Convert the stretch of the records from the start through the line that contains "Action: (1120, 20)" into a JSON list of strings, one string per line. Leave out blank lines, and include nothing beyond that stretch.
==================================================
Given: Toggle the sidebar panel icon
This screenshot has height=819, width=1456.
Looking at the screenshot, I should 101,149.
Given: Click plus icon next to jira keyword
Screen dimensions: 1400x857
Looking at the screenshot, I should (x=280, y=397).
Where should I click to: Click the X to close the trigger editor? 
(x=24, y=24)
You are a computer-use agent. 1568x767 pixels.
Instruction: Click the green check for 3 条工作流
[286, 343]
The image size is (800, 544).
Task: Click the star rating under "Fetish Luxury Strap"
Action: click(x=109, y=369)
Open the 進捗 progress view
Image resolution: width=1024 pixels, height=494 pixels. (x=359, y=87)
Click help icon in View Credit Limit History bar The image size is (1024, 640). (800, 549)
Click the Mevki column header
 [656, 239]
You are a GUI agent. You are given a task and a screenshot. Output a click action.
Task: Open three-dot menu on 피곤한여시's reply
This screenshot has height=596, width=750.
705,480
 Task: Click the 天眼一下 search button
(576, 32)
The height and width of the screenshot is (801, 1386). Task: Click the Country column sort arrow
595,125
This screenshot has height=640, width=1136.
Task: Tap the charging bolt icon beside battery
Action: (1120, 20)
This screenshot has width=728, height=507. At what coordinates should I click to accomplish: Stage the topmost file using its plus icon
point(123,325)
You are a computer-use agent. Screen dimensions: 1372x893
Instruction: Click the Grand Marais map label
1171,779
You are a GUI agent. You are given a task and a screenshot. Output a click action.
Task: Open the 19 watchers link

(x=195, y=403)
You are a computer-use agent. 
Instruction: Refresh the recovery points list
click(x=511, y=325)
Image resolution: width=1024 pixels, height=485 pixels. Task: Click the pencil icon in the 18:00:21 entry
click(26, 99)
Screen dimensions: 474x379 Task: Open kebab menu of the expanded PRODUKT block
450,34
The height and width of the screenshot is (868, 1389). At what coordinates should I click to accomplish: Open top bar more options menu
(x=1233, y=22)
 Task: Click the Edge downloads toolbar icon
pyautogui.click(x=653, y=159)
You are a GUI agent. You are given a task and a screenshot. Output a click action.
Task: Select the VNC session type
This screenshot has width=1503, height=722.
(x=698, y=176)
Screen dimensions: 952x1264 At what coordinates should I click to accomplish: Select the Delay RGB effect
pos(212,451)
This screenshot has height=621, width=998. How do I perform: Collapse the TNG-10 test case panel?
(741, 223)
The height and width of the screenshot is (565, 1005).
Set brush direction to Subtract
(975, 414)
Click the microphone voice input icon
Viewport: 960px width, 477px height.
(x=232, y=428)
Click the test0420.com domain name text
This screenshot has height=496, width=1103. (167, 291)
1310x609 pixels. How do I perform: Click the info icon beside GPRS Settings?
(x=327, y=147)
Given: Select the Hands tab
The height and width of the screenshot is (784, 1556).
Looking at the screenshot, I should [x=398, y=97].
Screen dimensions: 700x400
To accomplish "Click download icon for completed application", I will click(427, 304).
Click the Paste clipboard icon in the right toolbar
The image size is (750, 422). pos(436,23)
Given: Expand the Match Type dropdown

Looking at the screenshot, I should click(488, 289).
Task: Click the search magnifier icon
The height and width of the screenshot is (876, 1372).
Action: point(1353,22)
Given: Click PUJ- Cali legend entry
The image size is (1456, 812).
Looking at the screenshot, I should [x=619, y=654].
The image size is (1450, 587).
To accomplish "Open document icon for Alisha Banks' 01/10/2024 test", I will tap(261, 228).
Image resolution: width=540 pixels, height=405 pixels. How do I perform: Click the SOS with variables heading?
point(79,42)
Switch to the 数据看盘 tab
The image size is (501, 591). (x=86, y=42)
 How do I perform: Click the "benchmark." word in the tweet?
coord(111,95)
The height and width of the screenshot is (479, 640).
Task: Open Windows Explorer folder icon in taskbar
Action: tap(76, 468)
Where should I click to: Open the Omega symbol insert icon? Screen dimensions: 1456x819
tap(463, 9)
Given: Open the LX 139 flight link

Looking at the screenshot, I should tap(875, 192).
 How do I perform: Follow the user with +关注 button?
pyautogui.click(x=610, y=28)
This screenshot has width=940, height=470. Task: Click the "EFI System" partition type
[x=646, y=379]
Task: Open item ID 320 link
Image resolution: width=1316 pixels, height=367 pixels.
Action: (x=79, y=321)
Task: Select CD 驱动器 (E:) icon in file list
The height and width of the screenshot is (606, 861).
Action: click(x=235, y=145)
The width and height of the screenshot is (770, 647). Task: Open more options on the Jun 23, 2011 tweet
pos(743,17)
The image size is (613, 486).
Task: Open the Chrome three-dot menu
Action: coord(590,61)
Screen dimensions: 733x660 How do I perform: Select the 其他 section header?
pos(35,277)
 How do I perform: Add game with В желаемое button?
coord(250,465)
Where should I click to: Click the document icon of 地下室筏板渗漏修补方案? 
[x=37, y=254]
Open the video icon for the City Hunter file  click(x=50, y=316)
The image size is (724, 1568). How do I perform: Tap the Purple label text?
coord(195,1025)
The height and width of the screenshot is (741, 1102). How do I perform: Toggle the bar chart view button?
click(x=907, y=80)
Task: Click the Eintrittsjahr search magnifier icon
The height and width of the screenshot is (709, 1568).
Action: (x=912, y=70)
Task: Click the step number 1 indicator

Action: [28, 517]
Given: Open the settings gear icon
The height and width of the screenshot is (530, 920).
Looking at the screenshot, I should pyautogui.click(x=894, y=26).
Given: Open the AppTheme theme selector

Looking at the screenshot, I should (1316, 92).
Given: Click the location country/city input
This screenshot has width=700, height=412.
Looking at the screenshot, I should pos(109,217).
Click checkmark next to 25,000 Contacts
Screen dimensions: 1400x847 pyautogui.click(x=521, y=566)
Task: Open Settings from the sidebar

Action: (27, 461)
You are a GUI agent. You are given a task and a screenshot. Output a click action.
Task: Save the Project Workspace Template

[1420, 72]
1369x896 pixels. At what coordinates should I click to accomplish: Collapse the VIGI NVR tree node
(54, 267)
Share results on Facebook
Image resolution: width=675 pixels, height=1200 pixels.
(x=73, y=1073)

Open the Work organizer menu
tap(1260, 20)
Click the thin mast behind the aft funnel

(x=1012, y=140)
==================================================
Exercise output.
[
  "Given: Toggle the sidebar panel icon",
  "This screenshot has height=819, width=1456.",
  "Looking at the screenshot, I should 101,149.",
  "Given: Click plus icon next to jira keyword",
  "Screen dimensions: 1400x857",
  "Looking at the screenshot, I should (x=280, y=397).",
  "Where should I click to: Click the X to close the trigger editor? ",
  "(x=24, y=24)",
  "You are a computer-use agent. 1568x767 pixels.",
  "Instruction: Click the green check for 3 条工作流",
  "[286, 343]",
  "The image size is (800, 544).",
  "Task: Click the star rating under \"Fetish Luxury Strap\"",
  "Action: click(x=109, y=369)",
  "Open the 進捗 progress view",
  "Image resolution: width=1024 pixels, height=494 pixels. (x=359, y=87)",
  "Click help icon in View Credit Limit History bar The image size is (1024, 640). (800, 549)",
  "Click the Mevki column header",
  " [656, 239]",
  "You are a GUI agent. You are given a task and a screenshot. Output a click action.",
  "Task: Open three-dot menu on 피곤한여시's reply",
  "This screenshot has height=596, width=750.",
  "705,480",
  " Task: Click the 天眼一下 search button",
  "(576, 32)",
  "The height and width of the screenshot is (801, 1386). Task: Click the Country column sort arrow",
  "595,125",
  "This screenshot has height=640, width=1136.",
  "Task: Tap the charging bolt icon beside battery",
  "Action: (1120, 20)"
]